What I do care about is the remaining percentage of services that they provide. I care that they make birth control available to all women at a time when not all insurance companies find it necessary. Viagra? Sure, no problem. But birth control? That's controversial. I care about the millions of women who receive mammograms and pelvic exams free of charge regardless of if they have insurance or not. I care about the percentage of those millions who then have to hear the gut wrenching phrase "stage one" and are too devastated in that moment to realize how amazing it is that they are not hearing "stage four."

And I care about prenatal care. Did you even know that Planned Parenthood provides prenatal care? Most people don't. They do.

I care because when I was a broke, pregnant college student, that is exactly what they provided for me. Medicaid does you no good when you can't find a doctor who will accept it and therefore will accept you. I care because Planned Parenthood accepts everyone.

To this day, I am thankful for the prenatal vitamins, the nutritional counseling, the check-ups, and the guidance they provided. 21 years later I remain thankful that Planned Parenthood has always been more than abortions.

I don't know if Ryan's health or circumstances would be any different if I hadn't received proper prenatal care. I'll never have to know. And if marching down the street with thousands of other women or calling legislators or signing petitions and being called a crazy feminist means one other young girl will never have to know that either, then it seems like time well spent.
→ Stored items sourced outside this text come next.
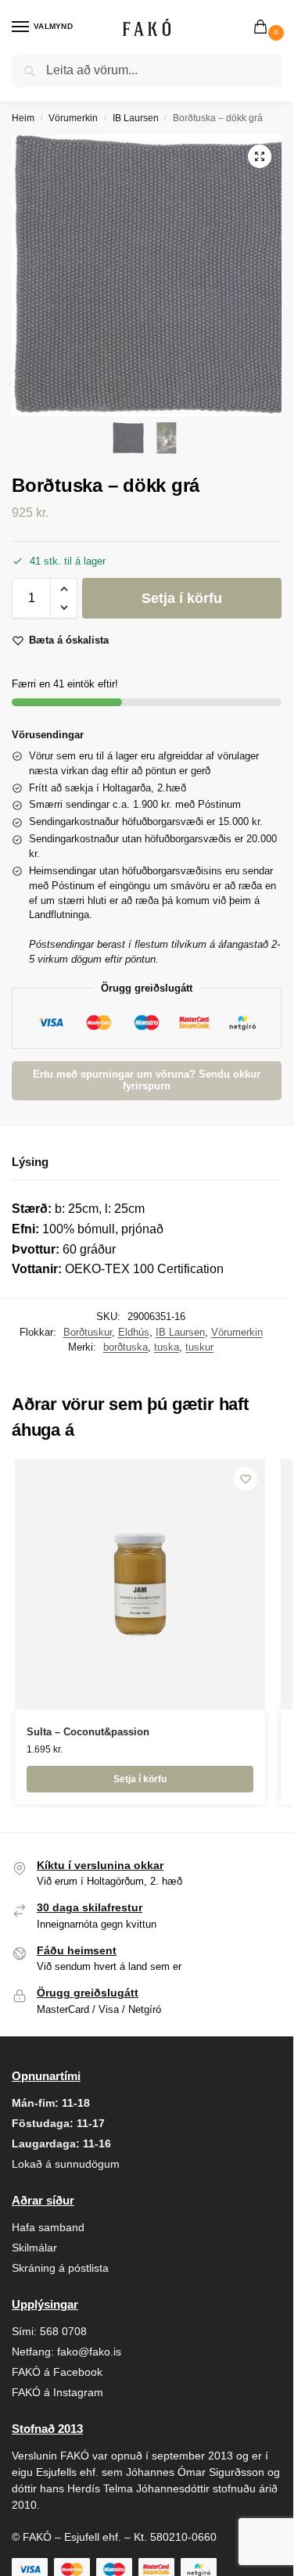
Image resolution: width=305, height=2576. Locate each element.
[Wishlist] (245, 1479)
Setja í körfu (182, 598)
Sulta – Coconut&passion (88, 1732)
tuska (166, 1347)
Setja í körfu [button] (140, 1779)
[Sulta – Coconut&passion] (140, 1584)
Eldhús (133, 1332)
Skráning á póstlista (60, 2268)
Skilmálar (34, 2247)
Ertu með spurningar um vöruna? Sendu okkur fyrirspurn (146, 1080)
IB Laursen (136, 118)
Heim (23, 118)
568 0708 (63, 2331)
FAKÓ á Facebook (57, 2372)
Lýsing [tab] (30, 1161)
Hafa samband (48, 2227)
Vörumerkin (73, 118)
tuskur (199, 1347)
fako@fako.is (89, 2351)
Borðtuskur (87, 1332)
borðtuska (125, 1347)
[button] (264, 28)
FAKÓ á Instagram (57, 2392)
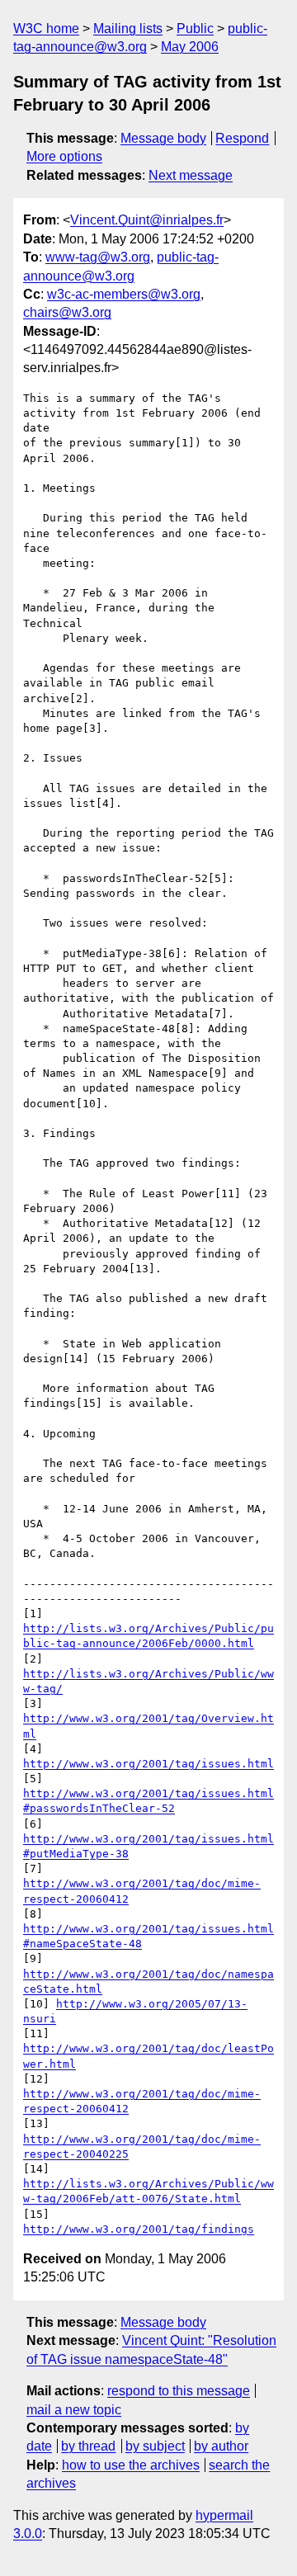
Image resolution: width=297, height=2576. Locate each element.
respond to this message (178, 2391)
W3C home (46, 28)
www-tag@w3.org (97, 257)
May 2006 (190, 47)
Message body (163, 138)
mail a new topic (73, 2410)
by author (221, 2446)
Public (195, 28)
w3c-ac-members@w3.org (123, 294)
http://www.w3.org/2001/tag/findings (138, 2229)
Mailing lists (128, 28)
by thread (88, 2446)
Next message (190, 175)
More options (64, 156)
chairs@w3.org (67, 312)
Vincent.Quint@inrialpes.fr (147, 220)
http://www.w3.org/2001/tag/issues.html (148, 1763)
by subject (155, 2446)
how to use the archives (131, 2465)
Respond (242, 138)
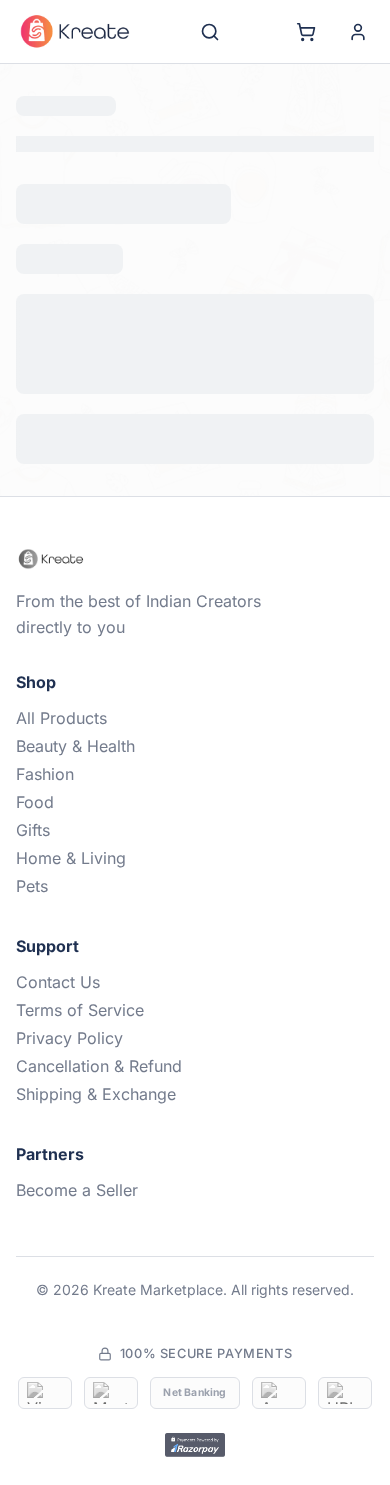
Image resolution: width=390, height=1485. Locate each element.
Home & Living (71, 1169)
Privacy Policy (69, 1349)
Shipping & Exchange (96, 1405)
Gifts (33, 1141)
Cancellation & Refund (99, 1377)
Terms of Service (80, 1321)
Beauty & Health (75, 1057)
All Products (61, 1029)
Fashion (45, 1085)
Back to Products (195, 457)
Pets (32, 1197)
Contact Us (58, 1293)
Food (35, 1113)
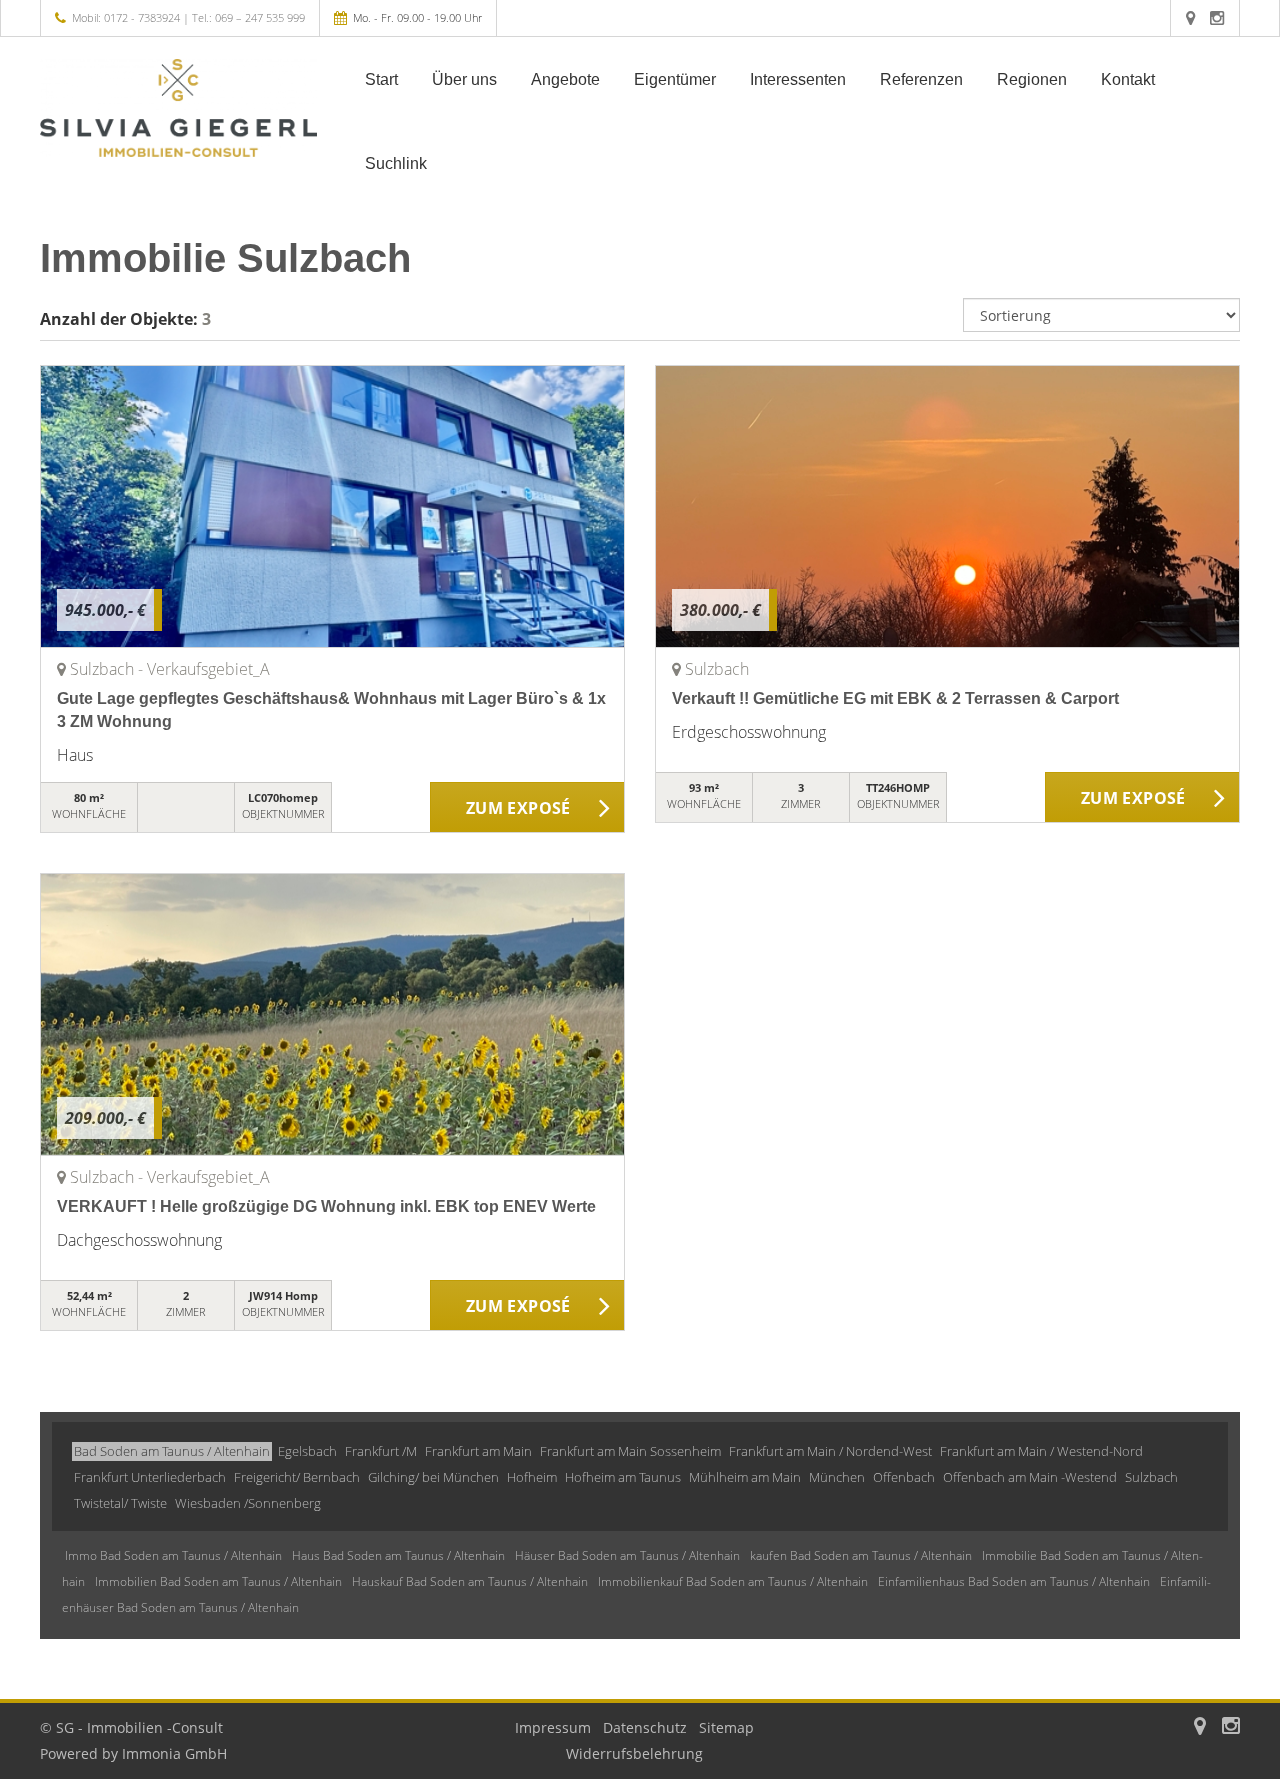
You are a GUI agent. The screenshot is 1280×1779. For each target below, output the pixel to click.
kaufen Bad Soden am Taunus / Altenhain (861, 1555)
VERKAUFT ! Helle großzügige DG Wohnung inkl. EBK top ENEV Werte (326, 1206)
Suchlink (396, 163)
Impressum (553, 1727)
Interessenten (798, 79)
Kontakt (1128, 79)
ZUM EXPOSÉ (518, 808)
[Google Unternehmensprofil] (1190, 17)
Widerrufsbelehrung (634, 1753)
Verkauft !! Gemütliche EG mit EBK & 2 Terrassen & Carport (895, 698)
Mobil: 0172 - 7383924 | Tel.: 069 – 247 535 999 (188, 17)
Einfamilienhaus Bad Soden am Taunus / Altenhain (1014, 1581)
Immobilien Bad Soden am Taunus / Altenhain (218, 1581)
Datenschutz (645, 1727)
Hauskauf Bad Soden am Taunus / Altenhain (470, 1581)
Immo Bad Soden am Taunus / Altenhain (173, 1555)
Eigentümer (675, 79)
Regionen (1032, 79)
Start (381, 79)
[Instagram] (1217, 17)
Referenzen (921, 79)
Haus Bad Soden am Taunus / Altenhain (398, 1555)
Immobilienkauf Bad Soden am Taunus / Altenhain (733, 1581)
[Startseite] (179, 108)
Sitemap (726, 1727)
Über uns (464, 79)
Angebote (565, 79)
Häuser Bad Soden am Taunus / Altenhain (627, 1555)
Speaking out about women's rights isn't about being a victim. I don't feel like a second-class citizen. I'm a middle class white woman with a good job and a comfortable home. I live a damn good life. And I owe it to the women who marched before me to show my gratitude by marching us forward.

So I thank you, Judy Bolin and your band of badass women. I thank you, women from across the country who marched with love and solidarity. I thank you for showing grace and composure in the days that followed when you were belittled and insulted. You held your heads and your signs high, and I want you to know it mattered. There is a little girl out there somewhere who doesn't know you did it for her, but someday she'll think back and thank you.

And as for that Facebook post that made me cry, and question my faith, and in the end, deactivate my account, I'm through being mad at her. I'm through letting her ugly words have that kind of control over me.

I'm better than that.
I'm stronger than that.
Some amazing women paved the way for me to know that.